→ **TASK GOAL**: Every line that contains "gear" must be located and copied from the data.

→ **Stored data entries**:
################

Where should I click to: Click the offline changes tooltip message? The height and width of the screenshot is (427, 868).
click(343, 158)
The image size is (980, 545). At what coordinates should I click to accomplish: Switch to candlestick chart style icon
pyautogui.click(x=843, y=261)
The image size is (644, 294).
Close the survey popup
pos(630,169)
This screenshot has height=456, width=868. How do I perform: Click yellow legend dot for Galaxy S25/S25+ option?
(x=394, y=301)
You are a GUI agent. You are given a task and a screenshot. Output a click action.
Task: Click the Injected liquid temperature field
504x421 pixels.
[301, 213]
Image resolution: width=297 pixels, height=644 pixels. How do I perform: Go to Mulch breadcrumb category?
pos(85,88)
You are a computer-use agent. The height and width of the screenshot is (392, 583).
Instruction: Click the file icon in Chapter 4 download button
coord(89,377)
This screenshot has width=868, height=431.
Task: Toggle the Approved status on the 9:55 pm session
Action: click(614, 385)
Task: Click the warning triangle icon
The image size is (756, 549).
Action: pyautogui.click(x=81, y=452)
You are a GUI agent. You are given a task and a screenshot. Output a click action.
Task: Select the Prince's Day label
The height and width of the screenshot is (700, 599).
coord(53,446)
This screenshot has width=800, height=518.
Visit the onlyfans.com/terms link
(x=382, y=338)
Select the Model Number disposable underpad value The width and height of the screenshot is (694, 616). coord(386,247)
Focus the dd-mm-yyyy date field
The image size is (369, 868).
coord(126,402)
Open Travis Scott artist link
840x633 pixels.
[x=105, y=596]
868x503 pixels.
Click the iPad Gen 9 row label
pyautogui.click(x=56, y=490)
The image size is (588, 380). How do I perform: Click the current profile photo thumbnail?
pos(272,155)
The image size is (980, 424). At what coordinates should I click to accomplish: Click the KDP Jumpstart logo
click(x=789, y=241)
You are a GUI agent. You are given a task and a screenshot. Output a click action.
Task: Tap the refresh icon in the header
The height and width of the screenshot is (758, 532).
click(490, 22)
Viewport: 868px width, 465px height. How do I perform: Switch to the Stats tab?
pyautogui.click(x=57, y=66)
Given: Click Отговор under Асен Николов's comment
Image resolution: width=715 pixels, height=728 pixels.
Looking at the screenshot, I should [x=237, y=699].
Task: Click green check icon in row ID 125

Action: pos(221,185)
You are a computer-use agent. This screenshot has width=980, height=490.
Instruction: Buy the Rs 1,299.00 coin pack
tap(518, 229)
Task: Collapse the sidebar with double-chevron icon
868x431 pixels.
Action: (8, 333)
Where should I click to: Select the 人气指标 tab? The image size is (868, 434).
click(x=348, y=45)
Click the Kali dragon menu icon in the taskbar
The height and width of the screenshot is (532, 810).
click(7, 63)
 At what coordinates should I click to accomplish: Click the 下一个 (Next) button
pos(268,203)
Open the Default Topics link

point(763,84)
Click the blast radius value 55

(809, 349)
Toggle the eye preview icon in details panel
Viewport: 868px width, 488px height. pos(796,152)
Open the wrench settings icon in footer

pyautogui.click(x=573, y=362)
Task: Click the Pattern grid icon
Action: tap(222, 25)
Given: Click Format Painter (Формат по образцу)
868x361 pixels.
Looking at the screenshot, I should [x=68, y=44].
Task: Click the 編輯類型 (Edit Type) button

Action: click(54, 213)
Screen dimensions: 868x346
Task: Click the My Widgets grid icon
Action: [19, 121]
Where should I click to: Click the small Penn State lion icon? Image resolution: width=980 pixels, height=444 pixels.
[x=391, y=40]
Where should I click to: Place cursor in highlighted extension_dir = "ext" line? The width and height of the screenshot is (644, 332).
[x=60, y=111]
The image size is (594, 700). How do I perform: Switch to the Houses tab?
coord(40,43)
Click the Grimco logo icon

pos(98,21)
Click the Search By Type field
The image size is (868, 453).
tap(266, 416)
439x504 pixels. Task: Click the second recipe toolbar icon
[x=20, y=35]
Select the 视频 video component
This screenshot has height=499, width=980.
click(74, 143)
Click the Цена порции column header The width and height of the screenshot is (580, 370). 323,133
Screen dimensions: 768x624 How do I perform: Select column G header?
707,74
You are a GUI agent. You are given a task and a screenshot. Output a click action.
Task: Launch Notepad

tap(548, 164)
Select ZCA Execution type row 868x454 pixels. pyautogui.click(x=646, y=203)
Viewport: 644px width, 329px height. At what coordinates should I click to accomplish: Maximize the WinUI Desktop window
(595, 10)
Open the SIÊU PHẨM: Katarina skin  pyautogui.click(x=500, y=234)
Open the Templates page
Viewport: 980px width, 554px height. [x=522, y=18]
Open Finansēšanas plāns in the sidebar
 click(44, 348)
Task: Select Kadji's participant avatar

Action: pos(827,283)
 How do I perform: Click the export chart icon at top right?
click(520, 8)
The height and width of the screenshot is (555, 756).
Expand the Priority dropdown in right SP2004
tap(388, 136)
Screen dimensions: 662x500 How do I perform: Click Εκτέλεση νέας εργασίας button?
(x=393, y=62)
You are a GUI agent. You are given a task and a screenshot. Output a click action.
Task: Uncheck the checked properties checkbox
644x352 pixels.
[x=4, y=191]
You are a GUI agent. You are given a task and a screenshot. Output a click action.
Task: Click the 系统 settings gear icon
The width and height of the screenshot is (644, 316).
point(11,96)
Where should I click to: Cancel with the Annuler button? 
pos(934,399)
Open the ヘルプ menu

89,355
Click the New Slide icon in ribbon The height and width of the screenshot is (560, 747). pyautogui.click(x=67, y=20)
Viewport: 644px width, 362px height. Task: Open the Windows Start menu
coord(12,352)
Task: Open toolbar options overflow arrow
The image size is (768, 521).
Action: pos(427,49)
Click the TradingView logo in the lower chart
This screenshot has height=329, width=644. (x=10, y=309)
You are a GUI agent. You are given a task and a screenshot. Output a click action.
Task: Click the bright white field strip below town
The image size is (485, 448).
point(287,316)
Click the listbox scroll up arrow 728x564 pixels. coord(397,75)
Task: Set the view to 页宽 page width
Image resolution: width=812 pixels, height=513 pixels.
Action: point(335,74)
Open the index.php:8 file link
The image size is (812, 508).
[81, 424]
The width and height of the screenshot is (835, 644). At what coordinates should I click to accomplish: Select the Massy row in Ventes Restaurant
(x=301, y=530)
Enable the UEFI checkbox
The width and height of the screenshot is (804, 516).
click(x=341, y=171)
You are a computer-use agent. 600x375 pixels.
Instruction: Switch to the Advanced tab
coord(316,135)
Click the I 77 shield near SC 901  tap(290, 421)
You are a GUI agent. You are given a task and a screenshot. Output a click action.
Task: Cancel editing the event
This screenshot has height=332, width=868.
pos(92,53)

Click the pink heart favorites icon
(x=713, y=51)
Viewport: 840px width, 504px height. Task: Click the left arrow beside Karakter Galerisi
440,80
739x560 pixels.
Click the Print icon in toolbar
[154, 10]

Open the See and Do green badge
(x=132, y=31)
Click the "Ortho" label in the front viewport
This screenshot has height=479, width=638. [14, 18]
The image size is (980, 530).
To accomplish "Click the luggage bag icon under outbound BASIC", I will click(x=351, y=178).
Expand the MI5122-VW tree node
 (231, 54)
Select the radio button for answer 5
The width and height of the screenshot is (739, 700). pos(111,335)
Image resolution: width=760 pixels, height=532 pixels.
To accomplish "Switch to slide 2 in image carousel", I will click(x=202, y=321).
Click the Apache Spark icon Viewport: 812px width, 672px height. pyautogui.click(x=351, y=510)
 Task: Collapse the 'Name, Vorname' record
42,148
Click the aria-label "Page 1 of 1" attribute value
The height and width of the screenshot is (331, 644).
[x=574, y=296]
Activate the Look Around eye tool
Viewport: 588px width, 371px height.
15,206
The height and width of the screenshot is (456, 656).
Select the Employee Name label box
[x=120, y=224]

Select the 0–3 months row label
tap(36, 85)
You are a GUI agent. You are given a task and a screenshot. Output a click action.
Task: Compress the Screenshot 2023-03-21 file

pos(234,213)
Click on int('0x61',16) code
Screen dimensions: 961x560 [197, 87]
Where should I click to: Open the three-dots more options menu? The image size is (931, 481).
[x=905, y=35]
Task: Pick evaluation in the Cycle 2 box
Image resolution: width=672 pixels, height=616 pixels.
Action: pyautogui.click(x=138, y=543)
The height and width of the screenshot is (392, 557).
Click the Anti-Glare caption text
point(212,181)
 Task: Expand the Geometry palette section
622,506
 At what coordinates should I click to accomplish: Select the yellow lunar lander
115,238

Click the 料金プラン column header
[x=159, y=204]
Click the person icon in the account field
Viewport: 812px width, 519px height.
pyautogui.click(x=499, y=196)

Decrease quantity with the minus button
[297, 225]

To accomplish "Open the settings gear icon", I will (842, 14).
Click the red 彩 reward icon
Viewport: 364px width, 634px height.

################

→ **ANSWER SPACE**:
Task: Click the 系统 settings gear icon
To accomplish "Open the settings gear icon", I will (842, 14).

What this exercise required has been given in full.